In 1888, the Wilmington Sea Coast Railroad, under president William Latimer, built a 10.3-mile standard-gauge rail line from Wilmington to “The Hammocks,” as Harbor Island was then there. Its steam trains began running on June 12, 1888; eventually the railroad developed the Island Beach Hotel there as a destination.
The route, in its earliest days, was sometimes known as the “gospel train” for carrying worshipers to Wrightsville Sound Camp, scene of a large religious “camp meeting” sponsored by Mount Zion AME Church of Wilmington and Wrightsboro AME Church.
In 1889, the Nathan and Schloss families built the Ocean View Railway, which connected with the Sea Coast at “Atlantic Station” and took passengers on a 1.5-mile line south to Wrightsville Beach (originally known as Ocean View Beach). At first, there were three stops or stations on the beach, later expanded to seven. This line developed the Breeze Motel.
In 1902, financier Hugh MacRae merged the two small railroads with the Wilmington Street Railway Co. and the Wilmington Gas Light Co. The result was the Consolidated Railways, Light and Power Co. (renamed Tide Water Power in 1907), with MacRae as president. The new company converted from steam trains to electric trolleys, and on July 25, 1902, the first modern “beach car” made the journey from downtown Wilmington to the Carolina Yacht Club.
The beach cars were initially 43 feet long, 8 feet wide, with entry from the rear and seating for 53 passengers. By the 1920s, beach cars were twice as long as the town trolleys: 80 feet long, with entrances on either end, with seating for 68 – although operators and passengers agreed that they often crowded as many as 100 people to a car. The cars were painted in a canary-yellow scheme, a carryover from the Sea Coast Railroad days.
In the early days, the fare was 25 cents, which included the rental of a “bathing costume” once passengers reached the beach. By the time Lewis Philip Hall was riding the line in the 1920s and early 1930s, the fare was up to 50 cents, which included admission to Lumina, Tide Water Power’s giant beach pavilion at Station Seven. On Saturdays, Hall recalled, girls often rode the beach cars in their evening gowns to attend Lumina dances.
Originally, the old Sea Coast Railroad departed from the beach at Ninth and Orange streets, where the rail shops were located. The electric beach cars, however, left from Front and Princess streets downtown, beginning promptly at 6 a.m. Tracks followed Princess Street to 17th Street, then paralleled 17th Street to Castle Street, where it followed the route of the old Shell Road and much of what is now Park Avenue – where MacRae just happened to be developing the Audubon subdivision. (A replica of a tile-roofed trolley station, built in 1992, stands today at the corner of Park Avenue and Audubon Boulevard.)

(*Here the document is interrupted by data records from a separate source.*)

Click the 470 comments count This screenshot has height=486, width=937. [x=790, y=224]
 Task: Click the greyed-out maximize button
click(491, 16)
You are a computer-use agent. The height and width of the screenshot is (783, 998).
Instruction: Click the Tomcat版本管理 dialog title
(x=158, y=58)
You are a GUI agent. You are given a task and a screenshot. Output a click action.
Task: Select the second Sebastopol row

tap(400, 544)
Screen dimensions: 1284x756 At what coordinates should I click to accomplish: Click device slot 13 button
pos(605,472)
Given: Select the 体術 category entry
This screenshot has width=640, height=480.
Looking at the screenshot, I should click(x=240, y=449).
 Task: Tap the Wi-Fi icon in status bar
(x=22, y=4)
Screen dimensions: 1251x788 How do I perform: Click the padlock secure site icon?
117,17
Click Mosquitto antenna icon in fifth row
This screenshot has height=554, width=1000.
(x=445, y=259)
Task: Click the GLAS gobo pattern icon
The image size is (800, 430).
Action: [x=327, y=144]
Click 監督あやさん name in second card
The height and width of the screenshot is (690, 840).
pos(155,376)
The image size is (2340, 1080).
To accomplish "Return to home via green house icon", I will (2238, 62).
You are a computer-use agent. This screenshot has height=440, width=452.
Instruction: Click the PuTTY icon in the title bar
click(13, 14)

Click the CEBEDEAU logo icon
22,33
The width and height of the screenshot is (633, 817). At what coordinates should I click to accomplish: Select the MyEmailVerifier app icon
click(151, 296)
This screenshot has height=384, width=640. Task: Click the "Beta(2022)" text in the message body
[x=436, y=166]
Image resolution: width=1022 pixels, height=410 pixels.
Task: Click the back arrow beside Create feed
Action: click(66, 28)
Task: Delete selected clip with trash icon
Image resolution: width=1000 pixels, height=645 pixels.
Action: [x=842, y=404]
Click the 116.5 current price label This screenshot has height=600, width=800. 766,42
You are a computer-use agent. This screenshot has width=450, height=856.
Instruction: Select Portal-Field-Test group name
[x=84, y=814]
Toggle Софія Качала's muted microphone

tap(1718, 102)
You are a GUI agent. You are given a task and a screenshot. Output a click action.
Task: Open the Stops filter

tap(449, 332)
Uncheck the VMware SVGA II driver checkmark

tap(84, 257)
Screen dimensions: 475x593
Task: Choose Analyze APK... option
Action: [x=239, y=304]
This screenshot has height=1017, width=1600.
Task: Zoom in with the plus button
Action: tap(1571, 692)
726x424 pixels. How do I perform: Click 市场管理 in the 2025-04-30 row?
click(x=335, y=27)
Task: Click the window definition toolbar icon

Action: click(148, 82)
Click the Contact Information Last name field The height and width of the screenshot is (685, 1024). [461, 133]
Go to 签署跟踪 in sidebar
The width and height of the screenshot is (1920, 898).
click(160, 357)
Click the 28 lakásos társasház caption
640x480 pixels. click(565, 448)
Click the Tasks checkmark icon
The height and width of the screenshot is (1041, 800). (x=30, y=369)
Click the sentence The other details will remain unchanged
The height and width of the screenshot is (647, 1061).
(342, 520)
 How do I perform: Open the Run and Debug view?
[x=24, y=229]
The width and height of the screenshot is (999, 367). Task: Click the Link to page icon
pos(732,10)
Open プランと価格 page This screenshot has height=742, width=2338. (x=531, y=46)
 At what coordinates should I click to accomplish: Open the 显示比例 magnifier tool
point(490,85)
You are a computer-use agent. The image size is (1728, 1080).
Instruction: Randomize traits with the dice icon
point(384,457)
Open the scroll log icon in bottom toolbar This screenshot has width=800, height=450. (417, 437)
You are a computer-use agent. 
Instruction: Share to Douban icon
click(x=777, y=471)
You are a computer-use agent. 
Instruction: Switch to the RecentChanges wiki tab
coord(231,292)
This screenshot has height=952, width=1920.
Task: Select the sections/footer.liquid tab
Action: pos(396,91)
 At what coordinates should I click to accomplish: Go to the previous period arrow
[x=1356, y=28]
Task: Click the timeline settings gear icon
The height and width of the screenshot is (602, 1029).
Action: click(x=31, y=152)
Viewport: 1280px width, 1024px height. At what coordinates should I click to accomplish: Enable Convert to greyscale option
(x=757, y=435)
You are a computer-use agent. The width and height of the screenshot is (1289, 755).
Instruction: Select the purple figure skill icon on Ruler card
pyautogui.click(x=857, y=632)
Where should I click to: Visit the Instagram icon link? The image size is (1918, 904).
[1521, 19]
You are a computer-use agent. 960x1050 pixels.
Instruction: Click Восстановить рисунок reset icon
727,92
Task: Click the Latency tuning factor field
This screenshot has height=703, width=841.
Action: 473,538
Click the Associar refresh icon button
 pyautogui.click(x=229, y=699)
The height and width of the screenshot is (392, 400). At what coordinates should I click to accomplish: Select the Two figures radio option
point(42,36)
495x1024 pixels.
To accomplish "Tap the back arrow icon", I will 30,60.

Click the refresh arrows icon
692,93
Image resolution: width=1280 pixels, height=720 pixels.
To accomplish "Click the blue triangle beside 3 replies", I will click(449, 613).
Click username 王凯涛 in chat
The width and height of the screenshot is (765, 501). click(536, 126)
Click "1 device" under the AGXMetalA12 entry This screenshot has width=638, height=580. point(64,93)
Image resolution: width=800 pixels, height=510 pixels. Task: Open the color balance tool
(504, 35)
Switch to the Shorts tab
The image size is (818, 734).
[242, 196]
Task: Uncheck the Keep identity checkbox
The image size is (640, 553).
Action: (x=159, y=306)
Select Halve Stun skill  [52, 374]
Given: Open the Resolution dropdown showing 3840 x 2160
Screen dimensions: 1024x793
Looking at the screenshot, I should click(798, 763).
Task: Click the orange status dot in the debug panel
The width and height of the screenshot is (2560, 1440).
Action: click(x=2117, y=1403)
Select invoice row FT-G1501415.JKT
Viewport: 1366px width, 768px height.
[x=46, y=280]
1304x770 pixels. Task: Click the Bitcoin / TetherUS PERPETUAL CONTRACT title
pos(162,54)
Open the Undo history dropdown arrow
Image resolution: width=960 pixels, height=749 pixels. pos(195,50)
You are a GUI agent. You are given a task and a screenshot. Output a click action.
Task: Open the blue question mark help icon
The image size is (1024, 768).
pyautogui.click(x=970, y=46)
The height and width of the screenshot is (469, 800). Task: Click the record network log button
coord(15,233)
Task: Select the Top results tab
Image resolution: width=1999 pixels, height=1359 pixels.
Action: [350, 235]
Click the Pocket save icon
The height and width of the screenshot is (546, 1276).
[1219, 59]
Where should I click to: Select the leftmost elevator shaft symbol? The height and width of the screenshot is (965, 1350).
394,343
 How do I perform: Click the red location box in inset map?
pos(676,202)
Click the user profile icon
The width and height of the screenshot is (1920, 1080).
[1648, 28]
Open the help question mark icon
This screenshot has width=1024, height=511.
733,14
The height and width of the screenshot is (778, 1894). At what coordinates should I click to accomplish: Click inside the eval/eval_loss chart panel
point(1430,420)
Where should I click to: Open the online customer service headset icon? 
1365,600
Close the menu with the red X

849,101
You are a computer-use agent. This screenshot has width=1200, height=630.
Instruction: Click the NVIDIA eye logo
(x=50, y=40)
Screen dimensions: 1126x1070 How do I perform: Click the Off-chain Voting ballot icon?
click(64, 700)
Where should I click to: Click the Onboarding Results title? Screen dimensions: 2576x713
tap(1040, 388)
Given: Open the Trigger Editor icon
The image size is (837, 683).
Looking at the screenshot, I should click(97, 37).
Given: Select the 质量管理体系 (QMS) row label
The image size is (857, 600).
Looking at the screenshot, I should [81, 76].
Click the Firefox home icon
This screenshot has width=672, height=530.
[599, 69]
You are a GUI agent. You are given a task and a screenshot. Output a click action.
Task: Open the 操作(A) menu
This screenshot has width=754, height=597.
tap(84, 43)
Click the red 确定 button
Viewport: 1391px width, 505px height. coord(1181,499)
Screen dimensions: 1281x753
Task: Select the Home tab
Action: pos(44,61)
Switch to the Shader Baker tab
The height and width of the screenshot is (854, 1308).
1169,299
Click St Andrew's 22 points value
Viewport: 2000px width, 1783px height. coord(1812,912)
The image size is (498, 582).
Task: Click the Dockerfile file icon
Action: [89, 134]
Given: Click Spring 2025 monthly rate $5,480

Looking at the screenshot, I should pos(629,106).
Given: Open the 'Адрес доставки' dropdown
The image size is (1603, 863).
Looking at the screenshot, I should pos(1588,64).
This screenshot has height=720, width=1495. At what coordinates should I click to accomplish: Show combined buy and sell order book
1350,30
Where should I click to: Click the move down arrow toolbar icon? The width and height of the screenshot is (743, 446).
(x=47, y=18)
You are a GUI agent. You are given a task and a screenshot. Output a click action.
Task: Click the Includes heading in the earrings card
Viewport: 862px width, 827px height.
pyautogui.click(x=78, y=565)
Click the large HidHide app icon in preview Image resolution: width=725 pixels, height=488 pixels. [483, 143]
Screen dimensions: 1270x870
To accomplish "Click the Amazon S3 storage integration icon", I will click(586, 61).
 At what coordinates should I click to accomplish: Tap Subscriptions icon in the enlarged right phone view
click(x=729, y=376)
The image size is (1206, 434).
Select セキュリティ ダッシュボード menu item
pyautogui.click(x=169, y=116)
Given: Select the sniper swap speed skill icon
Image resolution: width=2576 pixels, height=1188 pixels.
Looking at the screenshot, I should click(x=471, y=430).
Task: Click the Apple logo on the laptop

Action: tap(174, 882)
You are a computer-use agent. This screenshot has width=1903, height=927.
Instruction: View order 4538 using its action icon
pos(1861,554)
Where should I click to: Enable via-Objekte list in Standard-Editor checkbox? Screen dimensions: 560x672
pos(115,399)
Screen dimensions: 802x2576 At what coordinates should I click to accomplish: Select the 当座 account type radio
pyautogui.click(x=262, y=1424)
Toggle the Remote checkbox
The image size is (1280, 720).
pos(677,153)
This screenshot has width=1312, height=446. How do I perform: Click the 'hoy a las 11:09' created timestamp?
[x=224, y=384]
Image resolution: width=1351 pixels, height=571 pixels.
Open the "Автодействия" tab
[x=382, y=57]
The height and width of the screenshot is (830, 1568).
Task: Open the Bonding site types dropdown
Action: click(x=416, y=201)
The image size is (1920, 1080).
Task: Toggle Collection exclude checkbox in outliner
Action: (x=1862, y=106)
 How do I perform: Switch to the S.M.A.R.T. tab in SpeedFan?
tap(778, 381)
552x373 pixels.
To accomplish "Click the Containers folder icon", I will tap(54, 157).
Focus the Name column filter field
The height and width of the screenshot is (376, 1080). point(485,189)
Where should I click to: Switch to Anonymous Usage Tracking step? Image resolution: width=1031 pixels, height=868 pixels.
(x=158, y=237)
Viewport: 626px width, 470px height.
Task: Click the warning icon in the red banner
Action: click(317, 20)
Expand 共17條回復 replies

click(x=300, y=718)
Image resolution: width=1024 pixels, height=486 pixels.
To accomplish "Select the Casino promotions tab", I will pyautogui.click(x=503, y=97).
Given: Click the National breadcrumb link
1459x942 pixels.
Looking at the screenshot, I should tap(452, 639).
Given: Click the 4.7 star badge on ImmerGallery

Station One, the first stop at the beach, was located about where Wings is located now. In the 1930s, it was notable for the Channel View Hotel and (in the hotel’s southern end), “Pop” Gray’s Soda Shop where local teenagers would hang out. (A young Claude Howell sketched the scene there.) Pop’s main competition was Bud Werkauser’s open-air stand, which sold soft drinks, newspapers and a few souvenirs.
Also at Station One were a number of African-American porters, in white uniforms, who carried luggage in four-wheeled carts to hotels or other rental properties. (On weekends, these wagons would also carry partygoers who missed the last beach car.)
The cars were popular from the start, and five- to six-car express trains would run on weekends, along with locals. On the Fourth of July, 1910, the beach cars carried more than 10,000 people to Wrightsville Beach, a phenomenal number for the time. MacRae had the line plant Dorothy Perkins roses along the route, clustered around the power poles.
Riding the cars was sometimes risky. Passengers in the open-windowed cars were vulnerable to heavy rain. The Bradley Creek crossing could be washed over in rough weather with high tides.
“When the waves washed over the trestle,” Susan Taylor Block wrote, “the trip became a prayer meeting.”
In May 1918, a beach car derailed and overturned into the water while crossing the ‘waterway bridge. Remarkably, none of the passengers – many of them children on a Sunday school excursion – were injured.
The completion of a drawbridge in 1935 – which meant that cars could finally reach Wrightsville Beach – was the death knell for the trolley line. In 1937, Tide Water Power began replacing beach cars with buses. The last beach car ran on April 26, 1940, with W.B. “Tuck” Savage at the controls. Savage, a huge man famed as a Wrightsville Beach lifeguard and floor manager (read: bouncer) at Lumina, thus had the distinction of driving the first and last beach cars on the lines.
Remains of the old beach car trestle could still be seen from the Bradley Creek bridge as late as the 1990s.
For more on the beach cars, see “Land of the Golden River” by Lewis Philip Hall, “Cape Fear Beaches” by Susan Taylor Block, and “Tide and Time: A History of Wrightsville Beach” by Virginia Whiting Kuhn.